## Tasks to complete
1. Reproduce a passage from the law student resources page, beginning at the words "- Worried about" and stopping after the words "advice for freshers.".
2. Answer these questions using the law student resources page below, with each answer marked the same way:
(a) Which Twitter account offers the latest legal news from The Guardian?
(b) Who are the authors of Personal Finance?
(c) Who was asked for top ten film recommendations for law students?

## Source extract
Start

Away from your textbooks
As a law student, you'll be spending a lot of time with your textbooks. If you need a break, we've collected together some other resources you might find helpful and interesting. But don't worry, they're all law related, so it won't count as procrastination!
You don't need us to tell you you can find almost anything online. What you might need though are some helpful hints for reliable online resources to get you through your law degree.
- First off - most of your recommended textbooks will come with online resources that can include everything from self-test questions to games to video mini-lectures. Make as much use of these as you can: its a different way of learning so will help shake up your normal routine. Take a look at our online resources >
- Keeping on top of current affairs is really important as a law student - lecturers like to make their seminars topical! Try to keep an eye on a couple of reliable news sites, and if they have a 'law' section so much the better. Or you might want to bookmark sites like The Lawyer and All About Law, which will give you a more tailored look at the legal aspects of big news stories.
- Worried about the money side of university? Authors of Personal Finance, Jane King and Mary Carey, give their top tips for budgeting, student loans, and choosing a student bank account.
- If you're more concerned about the university experience than your course, you might want to take a look at our advice for freshers.
Many legal academics and practitioners blog about their work and the law in general. Over the course of your degree you'll probably come across a lot of them, but here are a couple to get you started:
And of course you'll find a lot of them on Twitter too...
- @mjhomewood - EU law specialist and author of EU Law Concentrate and Complete EU Law
- @horseyrackley - authors of Tort Law tweeting about tort-related current affairs
- @StevePeers - University of Essex Professor of Law and author of European Union Law
- @OUPIntLaw - all the latest in international law from around the web and OUP authors
- @GdnLaw - latest legal news from The Guardian
It's always worth checking if your lecturers are on Twitter - lots of teachers use their feeds to point their students in the direction of interesting articles, videos, and news stories that will give you vital context for your studies. It should also help highlight what the key current issues in the subject area are, which could help in your exams!
On the big screen
We asked Martin Partington, author of Introduction to the English Legal System, for his top ten film recommendations for law students. What would you add to his list?
1. Twelve Angry Men (1957)

End

## Supplied material
Start

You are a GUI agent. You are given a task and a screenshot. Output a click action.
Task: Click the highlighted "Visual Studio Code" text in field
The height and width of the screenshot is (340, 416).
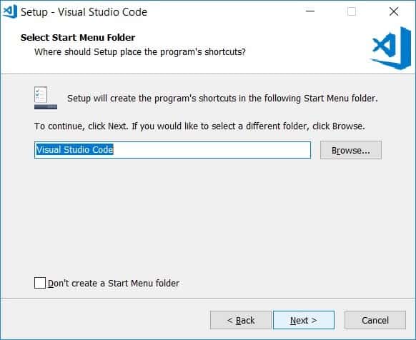coord(75,150)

End

## Exercise answers
1.
- Worried about the money side of university? Authors of Personal Finance, Jane King and Mary Carey, give their top tips for budgeting, student loans, and choosing a student bank account.
- If you're more concerned about the university experience than your course, you might want to take a look at our advice for freshers.

2.
(a) @GdnLaw
(b) Jane King and Mary Carey
(c) Martin Partington